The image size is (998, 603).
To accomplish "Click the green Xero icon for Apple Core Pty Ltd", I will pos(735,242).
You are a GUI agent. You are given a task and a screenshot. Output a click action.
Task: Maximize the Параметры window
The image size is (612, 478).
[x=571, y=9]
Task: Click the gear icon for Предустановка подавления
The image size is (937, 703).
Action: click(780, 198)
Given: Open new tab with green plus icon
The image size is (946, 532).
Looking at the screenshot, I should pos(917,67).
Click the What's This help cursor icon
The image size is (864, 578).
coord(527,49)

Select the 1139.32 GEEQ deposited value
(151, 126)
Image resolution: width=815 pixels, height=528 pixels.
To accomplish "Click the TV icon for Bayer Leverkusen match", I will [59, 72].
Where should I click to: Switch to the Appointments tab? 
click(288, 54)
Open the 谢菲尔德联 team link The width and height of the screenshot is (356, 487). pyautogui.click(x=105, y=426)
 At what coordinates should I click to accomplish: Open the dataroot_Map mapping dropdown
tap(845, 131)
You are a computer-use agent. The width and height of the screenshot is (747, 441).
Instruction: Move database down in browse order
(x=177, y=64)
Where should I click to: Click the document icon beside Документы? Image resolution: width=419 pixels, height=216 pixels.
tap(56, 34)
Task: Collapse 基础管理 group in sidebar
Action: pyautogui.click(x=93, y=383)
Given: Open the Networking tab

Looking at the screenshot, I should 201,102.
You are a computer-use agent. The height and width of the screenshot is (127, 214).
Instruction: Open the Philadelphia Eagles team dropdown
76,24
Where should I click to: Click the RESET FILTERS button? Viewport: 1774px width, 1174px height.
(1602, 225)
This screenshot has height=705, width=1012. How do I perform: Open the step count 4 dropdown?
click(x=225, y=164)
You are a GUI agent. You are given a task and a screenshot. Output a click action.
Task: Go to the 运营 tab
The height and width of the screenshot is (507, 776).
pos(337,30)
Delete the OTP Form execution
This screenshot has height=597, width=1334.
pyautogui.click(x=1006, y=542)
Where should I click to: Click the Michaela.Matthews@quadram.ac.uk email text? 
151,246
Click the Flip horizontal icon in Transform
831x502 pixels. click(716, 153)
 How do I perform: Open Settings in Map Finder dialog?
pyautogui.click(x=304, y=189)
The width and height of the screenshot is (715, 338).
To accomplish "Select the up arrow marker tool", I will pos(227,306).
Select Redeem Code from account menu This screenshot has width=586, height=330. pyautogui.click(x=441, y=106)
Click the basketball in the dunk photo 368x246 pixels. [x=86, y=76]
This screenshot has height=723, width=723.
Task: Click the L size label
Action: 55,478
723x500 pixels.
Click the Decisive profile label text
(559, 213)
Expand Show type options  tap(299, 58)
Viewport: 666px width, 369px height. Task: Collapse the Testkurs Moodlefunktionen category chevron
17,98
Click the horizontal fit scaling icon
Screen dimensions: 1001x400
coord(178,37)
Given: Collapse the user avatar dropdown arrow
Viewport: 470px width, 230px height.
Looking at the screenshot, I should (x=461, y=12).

——

**Task prompt**
Each entry above must be set down again without alteration.

**Output of the task**
The image size is (998, 603).
To accomplish "Click the green Xero icon for Apple Core Pty Ltd", I will pos(735,242).
You are a GUI agent. You are given a task and a screenshot. Output a click action.
Task: Maximize the Параметры window
The image size is (612, 478).
[x=571, y=9]
Task: Click the gear icon for Предустановка подавления
The image size is (937, 703).
Action: click(780, 198)
Given: Open new tab with green plus icon
The image size is (946, 532).
Looking at the screenshot, I should pos(917,67).
Click the What's This help cursor icon
The image size is (864, 578).
coord(527,49)

Select the 1139.32 GEEQ deposited value
(151, 126)
Image resolution: width=815 pixels, height=528 pixels.
To accomplish "Click the TV icon for Bayer Leverkusen match", I will [59, 72].
Where should I click to: Switch to the Appointments tab? 
click(288, 54)
Open the 谢菲尔德联 team link The width and height of the screenshot is (356, 487). pyautogui.click(x=105, y=426)
 At what coordinates should I click to accomplish: Open the dataroot_Map mapping dropdown
tap(845, 131)
You are a computer-use agent. The width and height of the screenshot is (747, 441).
Instruction: Move database down in browse order
(x=177, y=64)
Where should I click to: Click the document icon beside Документы? Image resolution: width=419 pixels, height=216 pixels.
tap(56, 34)
Task: Collapse 基础管理 group in sidebar
Action: pyautogui.click(x=93, y=383)
Given: Open the Networking tab

Looking at the screenshot, I should 201,102.
You are a computer-use agent. The height and width of the screenshot is (127, 214).
Instruction: Open the Philadelphia Eagles team dropdown
76,24
Where should I click to: Click the RESET FILTERS button? Viewport: 1774px width, 1174px height.
(1602, 225)
This screenshot has height=705, width=1012. How do I perform: Open the step count 4 dropdown?
click(x=225, y=164)
You are a GUI agent. You are given a task and a screenshot. Output a click action.
Task: Go to the 运营 tab
The height and width of the screenshot is (507, 776).
pos(337,30)
Delete the OTP Form execution
This screenshot has height=597, width=1334.
pyautogui.click(x=1006, y=542)
Where should I click to: Click the Michaela.Matthews@quadram.ac.uk email text? 
151,246
Click the Flip horizontal icon in Transform
831x502 pixels. click(716, 153)
 How do I perform: Open Settings in Map Finder dialog?
pyautogui.click(x=304, y=189)
The width and height of the screenshot is (715, 338).
To accomplish "Select the up arrow marker tool", I will pos(227,306).
Select Redeem Code from account menu This screenshot has width=586, height=330. pyautogui.click(x=441, y=106)
Click the basketball in the dunk photo 368x246 pixels. [x=86, y=76]
This screenshot has height=723, width=723.
Task: Click the L size label
Action: 55,478
723x500 pixels.
Click the Decisive profile label text
(559, 213)
Expand Show type options  tap(299, 58)
Viewport: 666px width, 369px height. Task: Collapse the Testkurs Moodlefunktionen category chevron
17,98
Click the horizontal fit scaling icon
Screen dimensions: 1001x400
coord(178,37)
Given: Collapse the user avatar dropdown arrow
Viewport: 470px width, 230px height.
Looking at the screenshot, I should (x=461, y=12).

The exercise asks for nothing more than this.